You Have an AI Policy. Now What?
By Pete Pachal and Melissa Flynn, APR
September 2025
As AI continues to infuse itself in every facet of business, companies small and large are rushing to create and adopt AI policies.
AI is a powerful but imperfect tool, and it’s important that everyone using it understands its limitations and the potential consequences of misuse. Managing risk is at the heart of every company’s success.
Yet as any good PR person knows, there’s a difference between policy and real-life implementation. So, the question is: Now that you have a policy, how is your company “living” it?
Take this scenario. A member of your team realizes an AI notetaker wasn’t turned off during a client meeting, and all the confidential notes were sent to the team. Then one of those individuals forwards those notes to other people outside of the team.
Suddenly, your confidential discussions about an upcoming project are effectively public — how do you deal with this? Does your policy do more than just provide you with a framework for Responsible AI and identifying issues as they arise?
Consider these four common AI ethical challenges facing PR and communications professionals today. These situations can happen even with a solid AI policy in place, so it’s important to think them through to come up with actionable solutions.
Leaky signs of AI
The most obvious use case for generative AI is to create content. And even though AI has gotten a lot better at writing over the past two-and-a-half years, we’ve all become attuned to the signs of AI text: repeated sentence structure, constantly saying “it’s not this; it’s that,” and em dashes sprinkled all over the place. You don’t want any of that appearing in content that might be client- or public-facing.
The solution: That’s why, when creating any workflow around AI content, it’s imperative to carve out the telltale signs of AI with surgical precision. That involves using the right model and tool, getting your prompting just right, and knowing where in the process humans need to be in the loop.

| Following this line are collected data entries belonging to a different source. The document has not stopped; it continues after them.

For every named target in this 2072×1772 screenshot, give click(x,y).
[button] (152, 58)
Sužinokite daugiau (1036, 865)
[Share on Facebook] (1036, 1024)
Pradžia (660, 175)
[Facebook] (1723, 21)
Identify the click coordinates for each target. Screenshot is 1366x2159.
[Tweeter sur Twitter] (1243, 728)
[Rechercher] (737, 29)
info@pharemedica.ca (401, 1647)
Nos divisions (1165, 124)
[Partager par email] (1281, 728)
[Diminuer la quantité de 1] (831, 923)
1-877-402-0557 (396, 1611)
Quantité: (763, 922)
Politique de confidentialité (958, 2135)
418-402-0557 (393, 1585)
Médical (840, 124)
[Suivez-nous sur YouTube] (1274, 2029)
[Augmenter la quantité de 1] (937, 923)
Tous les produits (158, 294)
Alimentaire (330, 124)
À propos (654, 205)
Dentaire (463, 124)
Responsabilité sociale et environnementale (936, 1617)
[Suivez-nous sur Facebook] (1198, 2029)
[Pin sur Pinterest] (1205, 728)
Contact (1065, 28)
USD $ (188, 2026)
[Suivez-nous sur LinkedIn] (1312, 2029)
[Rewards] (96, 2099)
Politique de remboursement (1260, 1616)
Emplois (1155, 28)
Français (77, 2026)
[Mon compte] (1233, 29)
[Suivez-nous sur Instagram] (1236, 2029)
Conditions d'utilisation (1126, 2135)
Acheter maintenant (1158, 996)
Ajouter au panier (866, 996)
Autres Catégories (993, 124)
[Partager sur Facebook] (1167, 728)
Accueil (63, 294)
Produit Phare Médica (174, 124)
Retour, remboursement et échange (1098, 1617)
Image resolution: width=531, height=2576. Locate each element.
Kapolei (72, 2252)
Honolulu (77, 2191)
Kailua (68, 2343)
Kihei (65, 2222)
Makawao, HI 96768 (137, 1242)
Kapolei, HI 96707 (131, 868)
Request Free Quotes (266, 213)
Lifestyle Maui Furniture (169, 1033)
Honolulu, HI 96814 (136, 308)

And not just any humans — those with the right expertise to not just correct AI quirks, but check the facts as well. AI hallucinations are still a problem, and might even be getting worse.
It’s crucial that subject matter experts vet the output of AI — especially if what it says is going to go into the latticework of any message, project or campaign. If it turns out to be wrong, then the whole thing could fall apart.
Fact-check everything. Look back at source data, revisit leadership quotes, ensure that key product information is accurate vs. “filled in” by AI.
AI repurposes content, so unless you check new sources and data, challenge assumptions and question language, you’re at risk of passing along incorrect information — with your brand name attached to it.
Lack of transparency
Telltale leaks of AI are a problem, but they’re a much bigger problem if you haven’t set expectations. Using AI and then representing its output as authentically human — either deliberately or by implication — is not an ethical practice, and it can be extremely damaging if the truth is revealed.
The solution: Be transparent and unambiguous. Really, it would be hard to find a PR firm that isn’t using AI in some way in 2025, so there’s no reason to hide that it plays a role in your process. And that role should be as clear as possible. Simply slapping an “AI-assisted” label or similar language on something isn’t enough.
While it’s not always practical to put detailed explanations of AI workflows on every piece of content, linking to more detailed AI guidelines typically is.
Bias
It’s true, bias is inherent in many AI models. AI is a reflection of both its human designers and what’s put into it, so it’s not surprising that outcomes replicate and amplify the biases they contain. And, if we’re not careful, those biases make their way into our AI-enhanced writing, content and campaigns.
As the stewards of brand voice and reputation, it’s our job to solve for this bias — to protect our brands and our clients’ brands. The good news is that AI can correct for its own bias if you tell it to.
The solution: Create go-to prompt templates or libraries to help neutralize bias. When we train PR teams, we coach them to think through the kinds of biases they’ll likely face, then help them create prompts — think gender-neutral and inclusive language, for example — to test for and eliminate bias from their writing and research.
Deepfakes don’t die
AI has made it trivial to create realistic-looking videos or photos from just a few lines of text. But really, they’re not that good — most of the time there are artifacts that give away the nature of the videos — an extra finger, a disappearing supporting character or background that’s just too perfect.
In fact, in many cases, online sleuths will do a lot of the work to expose and call out AI fakery.
But just because deepfakes are easy to debunk doesn’t mean they aren’t a serious problem. For starters, your staff needs to be trained on how to spot AI-generated imagery and have a go-to network of experts for support. The response needs to be swift and certain to have any hope of getting the truth out.
More important, a crisis doesn’t end by simply proving something’s AI. If you’re lucky, then a social network might take a deepfake video down in response to a complaint, but the truth is audiences often don’t care — especially if it’s entertaining. You’ll still need to have an action plan for how to handle its continued spread, and the fallout that results.
As AI continues to permeate our working lives, the gap between having a policy and implementing it effectively will only widen if companies don’t take proactive steps.
The organizations that will be able to deal with situations like these are the ones that move beyond checkbox compliance to develop robust, practical frameworks for AI use. That means investing in training, creating clear accountability structures, and building workflows that recognize both the tremendous potential of AI — and its damage potential when used poorly.